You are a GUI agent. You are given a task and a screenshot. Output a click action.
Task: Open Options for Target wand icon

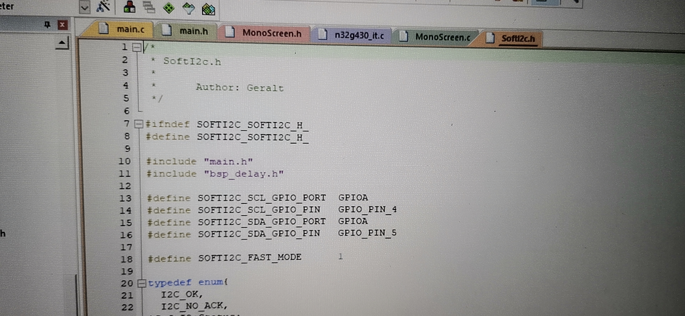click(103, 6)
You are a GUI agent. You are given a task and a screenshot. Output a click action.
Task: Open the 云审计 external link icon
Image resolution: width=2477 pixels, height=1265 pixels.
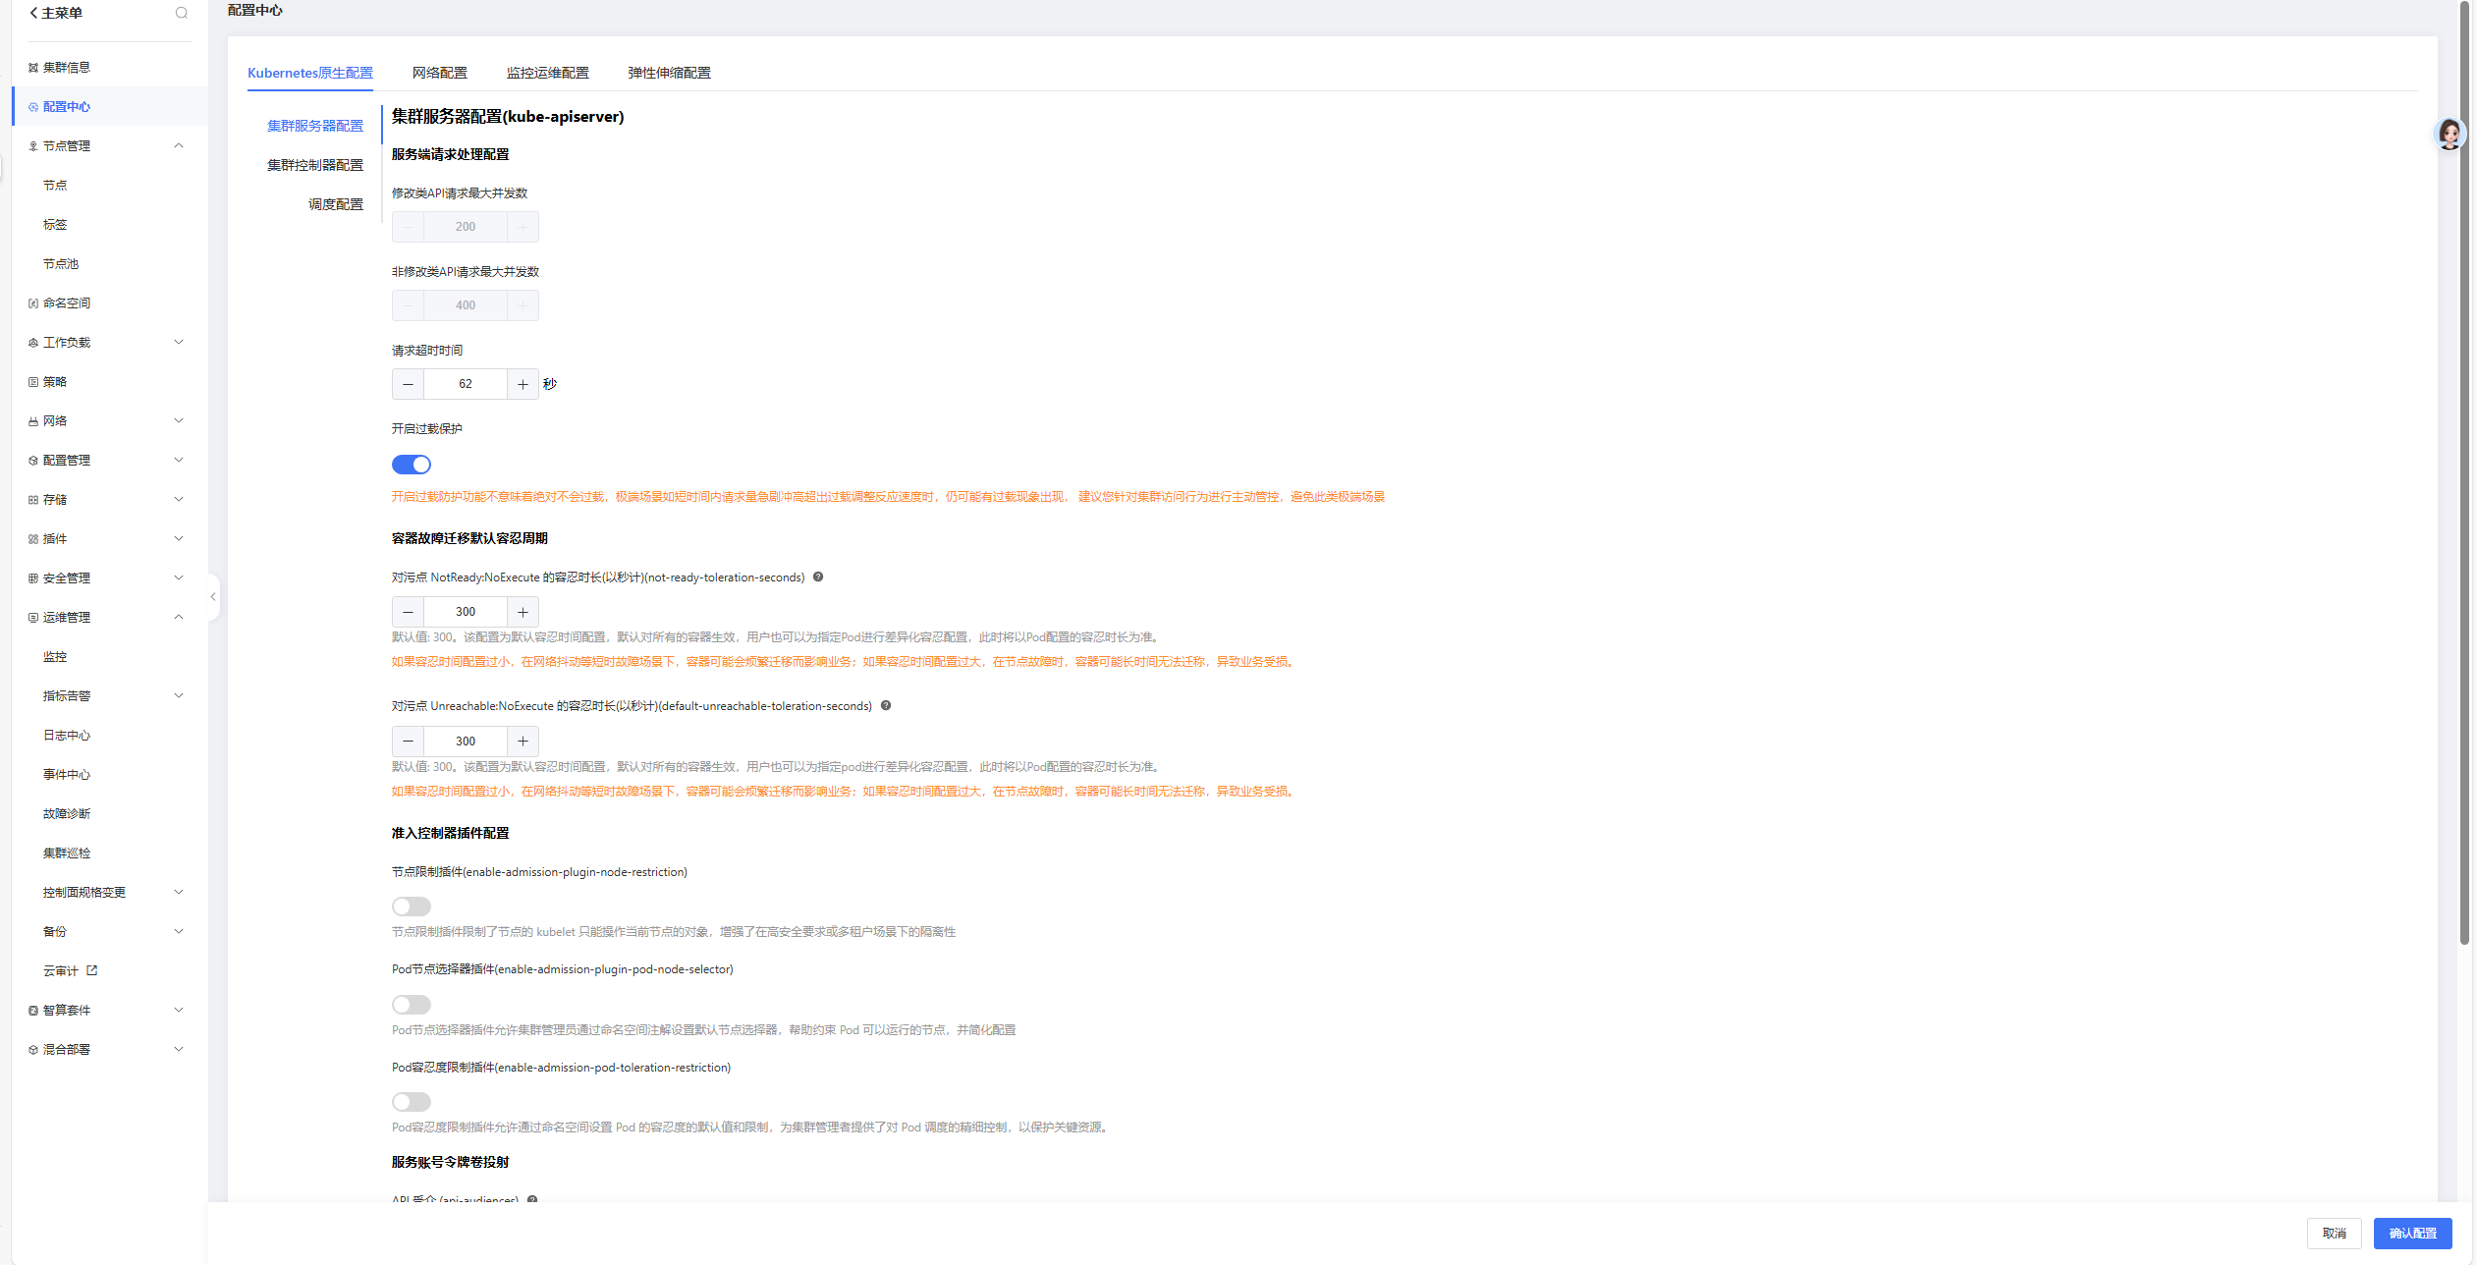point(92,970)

Requirement: Where the line containing "Task: Open Options for Target wand icon" appears in the records above, begin copying and continue exactly through the last line, with nothing else; omit every picture.

Output below:
Task: Open Options for Target wand icon

click(103, 6)
You are a GUI agent. You are given a task and a screenshot. Output a click action.
Task: Open the 云审计 external link icon
Image resolution: width=2477 pixels, height=1265 pixels.
point(92,970)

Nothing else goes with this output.